The loss of the vibrant young mother shattered many hearts, none more deeply than her husband’s.
Ben Langan, 30, married Briana McCandlis in 2002, about a year before he was sent to Iraq. It was January, but winter cold didn’t keep the couple from an outdoor wedding at her father’s home near Mukilteo.
“He was going to Iraq, and she wanted to marry him before he left. We put up a tent out here on the water and had the wedding in our yard,” said Dewey McCandlis. A former beauty salon owner, McCandlis now owns Pacific Wine &Kitchen shop in Everett.
Langan, an Army veteran, served with the 1st Ranger Battalion and, in Iraq, with the 3rd Infantry Division. Based at Hunter Army Airfield in Georgia, he was in Iraq seven months and was part of the initial invasion.
“All the stuff we saw on TV in the beginning, he was there,” McCandlis said.
Langan now owns an Everett espresso stand outside Brecyn Salon, which is owned by Mitchell, his mother-in-law. A 1996 graduate of Cascade High School, he’s also a volunteer baseball coach at Everett High School, his wife’s alma mater.

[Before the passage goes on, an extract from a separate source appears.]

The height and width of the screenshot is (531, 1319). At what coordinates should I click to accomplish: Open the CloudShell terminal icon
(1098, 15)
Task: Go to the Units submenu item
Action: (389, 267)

These days, his true life’s work is being a father. Owen attends a Montessori program in Everett and regularly spends time with grandparents. McCandlis and his wife, Lindalee, take their 17-month-old grandson to a weekly music program. For Mother’s Day, the boy will visit his paternal grandmother, Arlene Gallagher, on Whidbey Island.
“We think we should build a big house and all of us live together,” said Mitchell, who spends as much time as possible with her daughter’s baby. She and McCandlis divorced when their only daughter was small, but they remained friends.
Owen is surrounded by love, but he knows that home is with dad.
“It’s not easy, but I couldn’t imagine it any other way,” said Langan. He’s been a hands-on father, beginning with late-night feedings, right from the start of his son’s life.
“He’s happy and good-spirited. The only time he throws a fuss is when I change his diaper or clothes,” Langan said.
Pictures of Breana decorate Owen’s bedroom. But the boy whose eyes resemble his mom’s is too young to understand the family’s tragedy.
Someday, Langan will tell his son about the beautiful woman he first dated in high school. She was a real person, not perfect like an image in a photograph.
“She was really into music, she liked rap. She loved new places and seeing new things. Her mother has a cabin at Mount Baker, and she loved going there and taking walks,” Langan said.
His wife was opinionated; she’d say what was on her mind.
“She was one of those people who always wanted to know more, she’d ask a hundred questions,” Langan said.
Mitchell remembers her daughter’s sense of adventure. They traveled to Europe together, and later Breana went alone to Africa. “She met up with a safari group, she wanted to see gorillas,” Mitchell said.
Breana had a soft spot for animals and took in cats, a dog and a turtle, her mother said. “She was incredibly loyal to the people she loved,” Mitchell added.
The young mother loved her baby. She lives on through him.
“She always had one question when the baby was born,” McCandlis said of his daughter. “She’d look at you and say, ‘Isn’t he perfect?’ And he is.
“Owen is a gift.”
Columnist Julie Muhlstein: 425-339-3460 or muhlsteinjulie@heraldnet.com.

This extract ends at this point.